Ay, Pepe, quién te mandaría ir a por un café a falta de diez minutos de que el tren arrancase, quién se olvidaría de anunciarte que no era necesario regresar a la estación, que en el coche 2 había una máquina y que con ese mejunje aguado me hubiera sido suficiente (bueno, te habría echado la bronca igual, pero me lo habría bebido). Ay, Pepe, con lo que yo te quiero. Y encima cargabas con mi abrigo. Con el frío que hará en Salamanca cuando lleguemos, que dicen que la niebla no ha levantado. Ay, Pepe, date prisa, anda, y coge un Autores, y dile que acelere, que has dejado abandonada a tu mujer con una fina blusa en pleno diciembre. Y sin el pintalabios. Ay, Pepe, lo que tengo que aguantar.
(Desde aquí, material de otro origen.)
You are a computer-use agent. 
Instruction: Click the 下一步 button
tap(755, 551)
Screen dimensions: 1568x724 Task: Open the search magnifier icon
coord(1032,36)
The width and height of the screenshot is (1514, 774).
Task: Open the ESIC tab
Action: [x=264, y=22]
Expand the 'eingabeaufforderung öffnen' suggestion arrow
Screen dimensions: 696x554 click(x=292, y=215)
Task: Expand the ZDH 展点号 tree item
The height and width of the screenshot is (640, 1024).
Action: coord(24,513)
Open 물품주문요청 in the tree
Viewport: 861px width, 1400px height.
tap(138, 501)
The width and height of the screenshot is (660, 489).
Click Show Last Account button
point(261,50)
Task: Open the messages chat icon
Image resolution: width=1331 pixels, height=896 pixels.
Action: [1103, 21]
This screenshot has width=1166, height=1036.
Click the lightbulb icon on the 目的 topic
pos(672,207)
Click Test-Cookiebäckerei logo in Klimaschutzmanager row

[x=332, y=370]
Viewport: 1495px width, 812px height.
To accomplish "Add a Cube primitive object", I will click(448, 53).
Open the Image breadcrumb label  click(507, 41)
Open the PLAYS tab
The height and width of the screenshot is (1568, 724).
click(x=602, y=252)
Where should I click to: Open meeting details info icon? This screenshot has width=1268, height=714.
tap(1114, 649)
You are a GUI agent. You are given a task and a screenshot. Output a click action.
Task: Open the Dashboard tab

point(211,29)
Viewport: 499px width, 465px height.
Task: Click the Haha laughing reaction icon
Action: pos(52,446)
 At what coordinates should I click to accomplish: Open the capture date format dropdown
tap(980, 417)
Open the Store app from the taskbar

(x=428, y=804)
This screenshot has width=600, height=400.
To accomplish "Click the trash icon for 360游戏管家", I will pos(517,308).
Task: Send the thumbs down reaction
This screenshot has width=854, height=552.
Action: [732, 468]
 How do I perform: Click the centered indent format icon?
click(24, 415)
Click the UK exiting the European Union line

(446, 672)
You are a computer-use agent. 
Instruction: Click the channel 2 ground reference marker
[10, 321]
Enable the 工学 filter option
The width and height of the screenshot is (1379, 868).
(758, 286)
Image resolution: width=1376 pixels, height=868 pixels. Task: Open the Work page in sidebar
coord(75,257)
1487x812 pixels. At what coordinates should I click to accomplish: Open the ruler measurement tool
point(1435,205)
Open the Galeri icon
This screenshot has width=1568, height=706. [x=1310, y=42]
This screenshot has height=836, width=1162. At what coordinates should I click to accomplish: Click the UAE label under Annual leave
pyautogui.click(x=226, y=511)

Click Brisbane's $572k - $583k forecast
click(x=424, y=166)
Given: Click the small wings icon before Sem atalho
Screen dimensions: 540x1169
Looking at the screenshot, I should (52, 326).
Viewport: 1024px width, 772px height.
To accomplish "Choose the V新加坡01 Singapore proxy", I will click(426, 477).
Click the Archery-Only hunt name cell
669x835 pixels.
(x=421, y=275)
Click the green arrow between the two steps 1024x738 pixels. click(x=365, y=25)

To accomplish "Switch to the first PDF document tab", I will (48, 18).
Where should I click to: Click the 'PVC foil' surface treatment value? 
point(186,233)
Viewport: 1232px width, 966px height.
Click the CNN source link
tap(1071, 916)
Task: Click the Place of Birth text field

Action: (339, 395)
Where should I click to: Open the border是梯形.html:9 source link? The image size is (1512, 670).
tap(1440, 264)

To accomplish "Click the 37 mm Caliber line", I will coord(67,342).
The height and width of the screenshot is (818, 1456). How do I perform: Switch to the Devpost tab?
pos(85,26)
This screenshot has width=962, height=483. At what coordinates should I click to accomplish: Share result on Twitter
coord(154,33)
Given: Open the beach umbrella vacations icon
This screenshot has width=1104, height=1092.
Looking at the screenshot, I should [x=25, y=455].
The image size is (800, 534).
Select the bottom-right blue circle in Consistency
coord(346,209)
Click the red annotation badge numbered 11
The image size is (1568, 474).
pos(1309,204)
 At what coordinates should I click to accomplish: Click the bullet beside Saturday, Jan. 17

Ay, Pepe, quién te mandaría casarte con la Marisa, con lo bien que habrías vivido de soltero en casa de tu madre, llegando a mesa puesta y durmiendo a lo ancho de la cama de tu vieja habitación. Ay, Pepe, corre ahora a la estación de autobuses, en la otra punta de Madrid, paga un nuevo billete con tu escuálida pensión, llega una hora más tarde a Salamanca, aguanta la regañina de tu esposa por haberla dejado sin café y sin abrigo y soporta las risas de sus amigas en la próxima reunión. Ay, Pepe, si tuvieras dos cojones lo vendías y alquilabas una pensión para pasar lo que queda de puente en la capital, saliendo de chatos o viendo los museos que te has perdido sentado al otro lado de un probador. Ay, Pepe, pero si ya estás montado en el autocar, al lado de otro Pepe, qué curioso, al que le pides, por favor, que suba el gabán de su esposa a la bandeja para poder sentarte.

Ay, Pepe, qué esperabas que te depararía el mundo cuando tirabas piedras al maestro o recitabas de memoria el Padrenuestro. Ay, Pepe, qué bella te parecía Marisa cuando acudía al baile vestida con un atuendo juvenil de tela de a duro y cosido por su abuela. Y qué bien disimulabas que eras feliz cuando te anunció que tendriáis un hijo. También cuando por culpa (razón es más diplomático) de este pasabas las noches en vela antes de acudir a la fábrica. Ay, Pepe, menos mal que te queda el fútbol, aunque sean todos unos mercenarios que no cumplen con Hacienda y que salen con Marisas estupendas que, para tu fortuna, o eso piensas para que no te venza la envidia, también envían a sus maridos a por café cuando el tren está a punto de partir. Ay, Cristiano.